- Born: August 9, 1959 (age 66)
- Years active: 1983–present
- Spouse: Michelle Monteith ​(m. 2011)​
- Partner: Megan Follows (1996–2010)
- Children: 1

= Stuart Hughes =

Canadian actor

Stuart Hughes (born June 9, 1959) is a Canadian actor known for his leading roles on the stages of many Canadian theatre companies, including Shaw Festival, Stratford Festival and Soulpepper Theatre Company (of which he is a founding member).

== Education ==
As a teenager, Hughes lived in London, Ontario, where he attended Saunders Secondary School and played French horn and violin in the school orchestra and band.
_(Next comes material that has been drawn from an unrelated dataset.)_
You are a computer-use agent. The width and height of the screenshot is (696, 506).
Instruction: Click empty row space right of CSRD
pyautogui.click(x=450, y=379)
He performed in school drama productions and also had roles in plays at Theatre London.

== Career ==
Hughes has received many award nominations for his work in film and television, and on stage. He has received three Dora Awards for the roles of Billy in The Collected Works of Billy the Kid, The Man in On the Verge (Tarragon Theatre) and Kit Carson in The Time Of Your Life (Soulpepper). He received an ACTRA Award for his lead role in the film The Drawer Boy.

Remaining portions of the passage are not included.